[Excerpts from a dataset]
Content starts

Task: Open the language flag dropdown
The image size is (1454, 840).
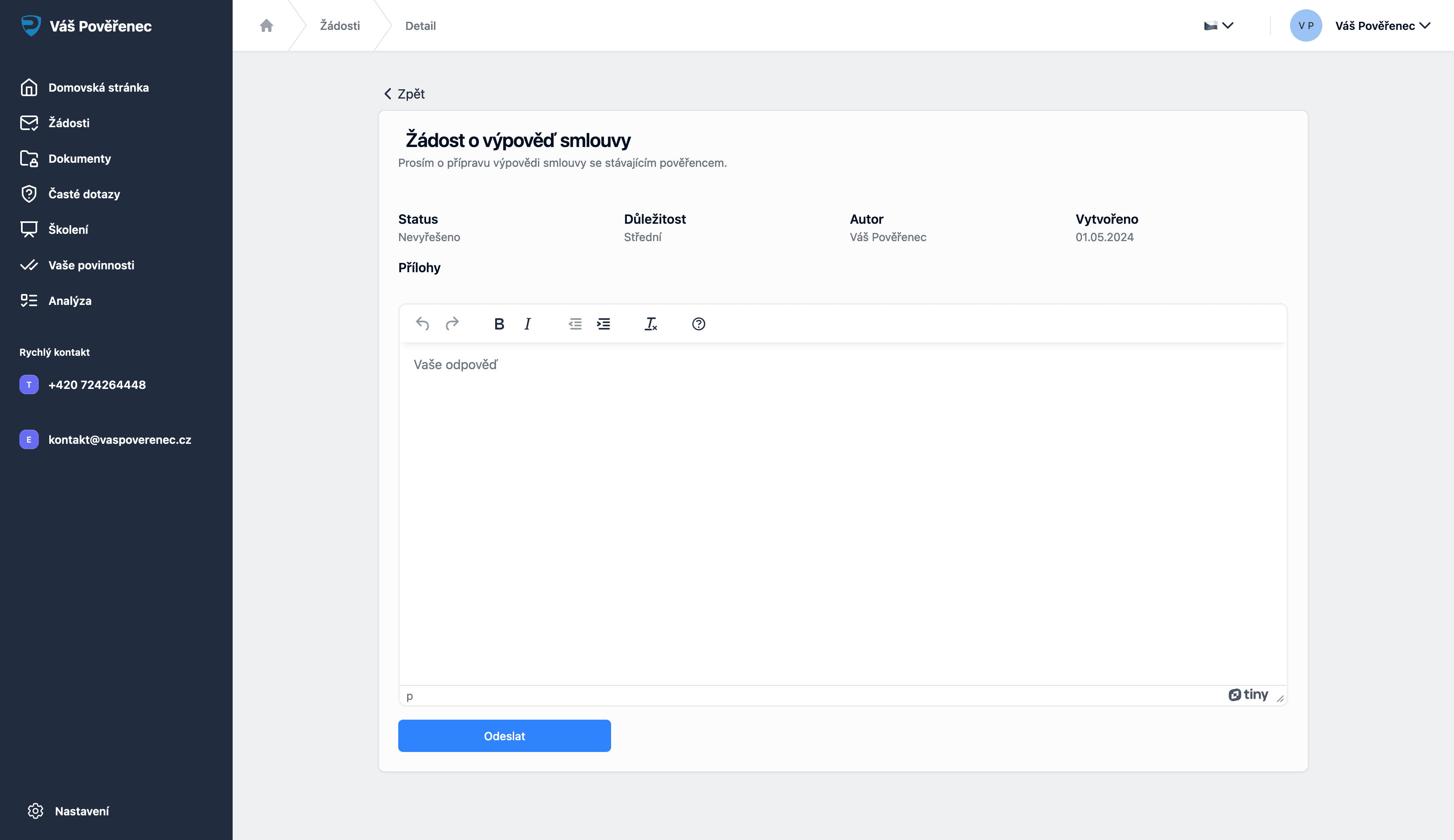Action: click(1218, 25)
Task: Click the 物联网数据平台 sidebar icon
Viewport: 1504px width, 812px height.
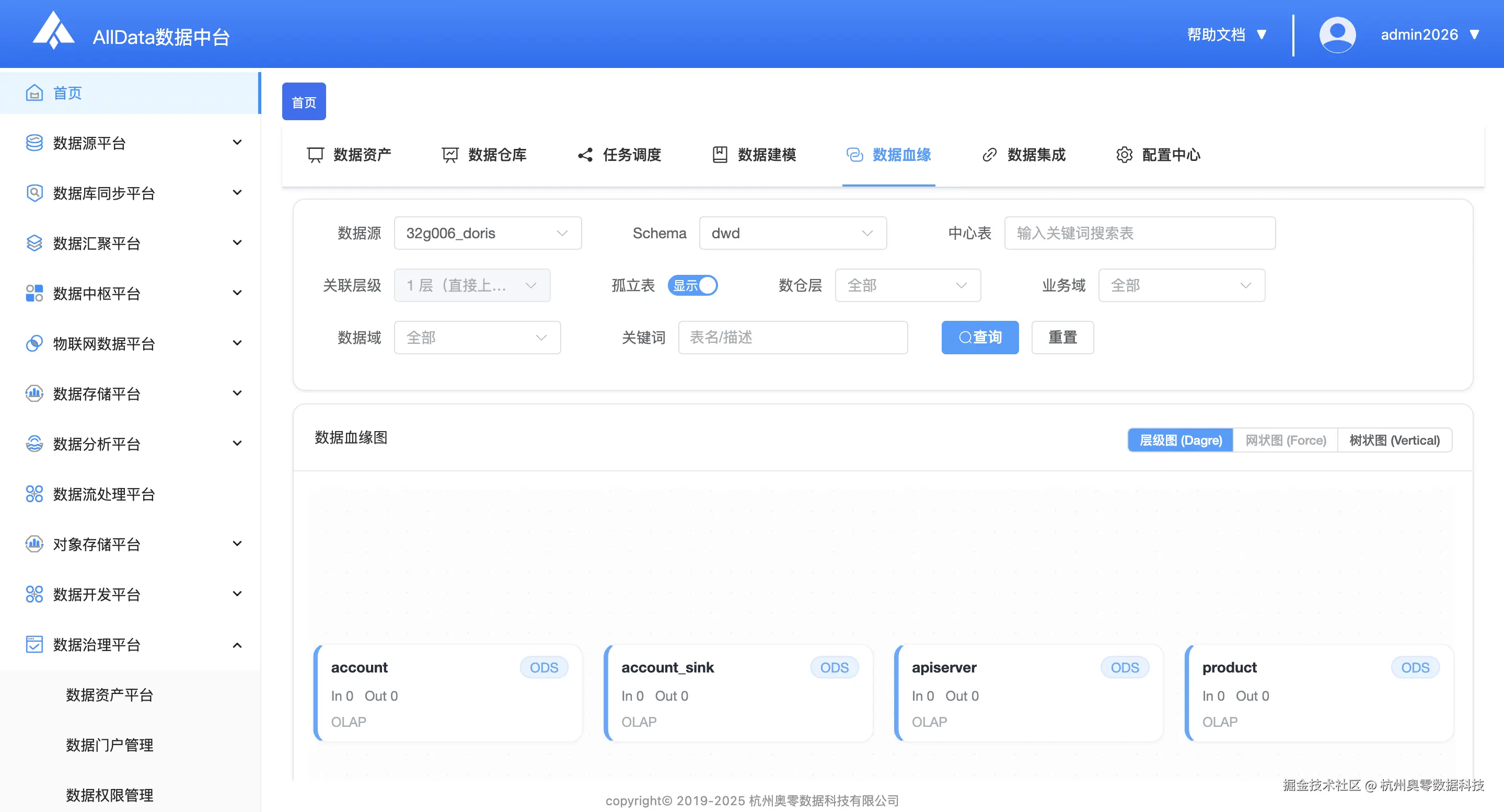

Content ends

The expected output is the full data above, reproduced exactly with no images.

### Output for this exercise
Task: Open the language flag dropdown
The image size is (1454, 840).
Action: click(1218, 25)
Task: Click the 物联网数据平台 sidebar icon
Viewport: 1504px width, 812px height.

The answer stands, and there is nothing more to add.